TEKSTFRAGMENT:
++++++++++++++++++++

ECLI:NL:GHARL:2019:3504

Gerechtshof Arnhem-Leeuwarden

Datum uitspraak
19 april 2019
Publicatiedatum
19 april 2019
Zaaknummer
WAHV 200.206.652
Instantie
Gerechtshof Arnhem-Leeuwarden
Type
Uitspraak
Procedures
  • Hoger beroep
Rechters
  • M. Wijma
Vindplaatsen
  • Rechtspraak.nl
AI samenvatting door LexboostAutomatisch gegenereerd

Hoger beroep tegen beslissing kantonrechter inzake snelheidsovertreding en informatieplicht officier van justitie

In deze zaak gaat het om een hoger beroep tegen de beslissing van de kantonrechter van de rechtbank Rotterdam, die op 18 november 2016 het beroep van de betrokkene tegen de beslissing van de officier van justitie ongegrond verklaarde. De betrokkene had een administratieve sanctie van € 184,- opgelegd gekregen voor een snelheidsovertreding op 2 juni 2015. De gemachtigde van de betrokkene stelde dat de kantonrechter de beslissing van de officier van justitie had moeten vernietigen vanwege schending van de hoorplicht en informatieplicht. De betrokkene had niet verzocht om te worden gehoord, wat volgens het hof niet onbegrijpelijk was gezien de inadequate omschrijving van het recht om te worden gehoord in de inleidende beschikking. Het hof oordeelde dat de officier van justitie zijn informatieplicht niet had geschonden, omdat de betrokkene geen verzoek had gedaan om toezending van het zaakoverzicht en de foto's van de gedraging. Het hof bevestigde de beslissing van de kantonrechter en wees het verzoek tot vergoeding van kosten af. De zaak benadrukt de verplichtingen van de officier van justitie en de rechten van de betrokkene in het kader van administratief beroep.

++++++++++++++++++++

AANGELEVERDE RIJEN:
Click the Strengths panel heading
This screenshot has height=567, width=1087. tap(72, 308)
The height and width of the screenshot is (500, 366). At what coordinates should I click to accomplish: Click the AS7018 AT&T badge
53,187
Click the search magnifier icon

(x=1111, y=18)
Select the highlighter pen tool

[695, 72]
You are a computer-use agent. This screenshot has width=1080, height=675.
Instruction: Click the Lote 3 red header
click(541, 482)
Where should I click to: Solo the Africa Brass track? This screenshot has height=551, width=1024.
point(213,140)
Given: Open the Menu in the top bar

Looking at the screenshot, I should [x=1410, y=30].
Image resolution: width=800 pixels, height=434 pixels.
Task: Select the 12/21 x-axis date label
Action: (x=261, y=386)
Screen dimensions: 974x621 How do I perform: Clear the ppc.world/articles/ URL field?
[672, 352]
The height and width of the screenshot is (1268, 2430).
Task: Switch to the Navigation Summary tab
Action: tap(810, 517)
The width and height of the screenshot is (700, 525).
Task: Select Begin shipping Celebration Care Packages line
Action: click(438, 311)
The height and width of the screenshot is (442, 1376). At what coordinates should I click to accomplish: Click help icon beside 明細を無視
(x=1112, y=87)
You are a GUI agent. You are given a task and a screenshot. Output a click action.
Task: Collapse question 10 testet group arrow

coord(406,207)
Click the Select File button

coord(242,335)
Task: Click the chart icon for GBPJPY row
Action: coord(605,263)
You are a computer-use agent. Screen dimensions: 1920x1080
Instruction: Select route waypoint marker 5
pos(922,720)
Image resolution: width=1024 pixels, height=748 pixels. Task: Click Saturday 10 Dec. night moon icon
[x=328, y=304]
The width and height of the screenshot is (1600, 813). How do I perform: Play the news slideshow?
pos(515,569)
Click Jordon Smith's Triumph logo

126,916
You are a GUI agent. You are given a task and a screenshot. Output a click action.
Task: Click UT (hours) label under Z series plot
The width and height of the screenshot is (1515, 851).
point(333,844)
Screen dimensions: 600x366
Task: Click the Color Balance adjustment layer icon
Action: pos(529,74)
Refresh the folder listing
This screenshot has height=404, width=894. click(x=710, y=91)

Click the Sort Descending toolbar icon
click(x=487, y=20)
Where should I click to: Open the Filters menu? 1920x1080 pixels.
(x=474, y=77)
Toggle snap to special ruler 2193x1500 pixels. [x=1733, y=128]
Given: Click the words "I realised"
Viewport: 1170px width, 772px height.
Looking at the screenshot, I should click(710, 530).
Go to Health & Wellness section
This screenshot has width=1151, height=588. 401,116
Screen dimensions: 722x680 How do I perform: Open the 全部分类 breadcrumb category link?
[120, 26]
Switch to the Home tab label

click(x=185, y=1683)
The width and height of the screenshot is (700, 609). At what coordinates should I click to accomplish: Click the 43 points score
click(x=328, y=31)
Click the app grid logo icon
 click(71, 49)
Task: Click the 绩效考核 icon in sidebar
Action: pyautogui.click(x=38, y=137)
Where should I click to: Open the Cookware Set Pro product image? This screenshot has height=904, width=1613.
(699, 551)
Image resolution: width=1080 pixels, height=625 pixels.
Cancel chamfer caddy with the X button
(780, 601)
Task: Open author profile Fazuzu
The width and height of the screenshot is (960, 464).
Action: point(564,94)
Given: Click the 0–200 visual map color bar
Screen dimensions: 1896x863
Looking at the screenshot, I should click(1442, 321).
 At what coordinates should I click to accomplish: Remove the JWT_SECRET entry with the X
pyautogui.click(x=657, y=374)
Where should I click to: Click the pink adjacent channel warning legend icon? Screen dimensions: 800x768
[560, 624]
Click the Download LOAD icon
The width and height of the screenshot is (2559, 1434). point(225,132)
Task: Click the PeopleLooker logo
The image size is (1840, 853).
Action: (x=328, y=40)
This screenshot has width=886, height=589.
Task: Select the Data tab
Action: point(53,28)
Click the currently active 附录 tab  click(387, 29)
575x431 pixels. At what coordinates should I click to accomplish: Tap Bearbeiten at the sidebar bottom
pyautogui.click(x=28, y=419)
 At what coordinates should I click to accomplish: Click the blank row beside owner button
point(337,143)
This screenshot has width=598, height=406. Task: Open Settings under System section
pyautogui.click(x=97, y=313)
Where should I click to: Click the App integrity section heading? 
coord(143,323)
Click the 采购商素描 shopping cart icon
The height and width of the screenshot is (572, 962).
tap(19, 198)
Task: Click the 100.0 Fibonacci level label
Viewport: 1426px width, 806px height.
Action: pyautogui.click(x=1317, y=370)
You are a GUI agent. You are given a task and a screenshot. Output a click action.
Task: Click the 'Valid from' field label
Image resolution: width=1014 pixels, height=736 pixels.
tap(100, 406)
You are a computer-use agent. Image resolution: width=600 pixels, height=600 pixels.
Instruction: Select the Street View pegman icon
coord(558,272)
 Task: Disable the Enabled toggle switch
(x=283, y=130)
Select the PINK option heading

++++++++++++++++++++

WAT JE DOET:
1 - Leg aan de hand van het tekstfragment uit waarom het hof oordeelde dat de officier van justitie zijn informatieplicht niet had geschonden.
2 - Neem het deel van de rijen dat begint met de regel met "You are a computer-use agent. This" en eindigt met de regel met "click(x=487, y=20)". Vervang daarin "GUI agent" door "interface agent" en geef alleen die regels opnieuw, verder ongewijzigd.
Het tekstfragment en de rijen staan los van elkaar.

DE ANTWOORDEN:
1 - Volgens het hof had de officier van justitie zijn informatieplicht niet geschonden, omdat de betrokkene niet had gevraagd om het zaakoverzicht en de foto's van de gedraging toe te sturen.

2 -
You are a computer-use agent. This screenshot has width=1080, height=675.
Instruction: Click the Lote 3 red header
click(541, 482)
Where should I click to: Solo the Africa Brass track? This screenshot has height=551, width=1024.
point(213,140)
Given: Open the Menu in the top bar

Looking at the screenshot, I should [x=1410, y=30].
Image resolution: width=800 pixels, height=434 pixels.
Task: Select the 12/21 x-axis date label
Action: (x=261, y=386)
Screen dimensions: 974x621 How do I perform: Clear the ppc.world/articles/ URL field?
[672, 352]
The height and width of the screenshot is (1268, 2430).
Task: Switch to the Navigation Summary tab
Action: tap(810, 517)
The width and height of the screenshot is (700, 525).
Task: Select Begin shipping Celebration Care Packages line
Action: click(438, 311)
The height and width of the screenshot is (442, 1376). At what coordinates should I click to accomplish: Click help icon beside 明細を無視
(x=1112, y=87)
You are a interface agent. You are given a task and a screenshot. Output a click action.
Task: Collapse question 10 testet group arrow

coord(406,207)
Click the Select File button

coord(242,335)
Task: Click the chart icon for GBPJPY row
Action: coord(605,263)
You are a computer-use agent. Screen dimensions: 1920x1080
Instruction: Select route waypoint marker 5
pos(922,720)
Image resolution: width=1024 pixels, height=748 pixels. Task: Click Saturday 10 Dec. night moon icon
[x=328, y=304]
The width and height of the screenshot is (1600, 813). How do I perform: Play the news slideshow?
pos(515,569)
Click Jordon Smith's Triumph logo

126,916
You are a interface agent. You are given a task and a screenshot. Output a click action.
Task: Click UT (hours) label under Z series plot
The width and height of the screenshot is (1515, 851).
point(333,844)
Screen dimensions: 600x366
Task: Click the Color Balance adjustment layer icon
Action: pos(529,74)
Refresh the folder listing
This screenshot has height=404, width=894. click(x=710, y=91)

Click the Sort Descending toolbar icon
click(x=487, y=20)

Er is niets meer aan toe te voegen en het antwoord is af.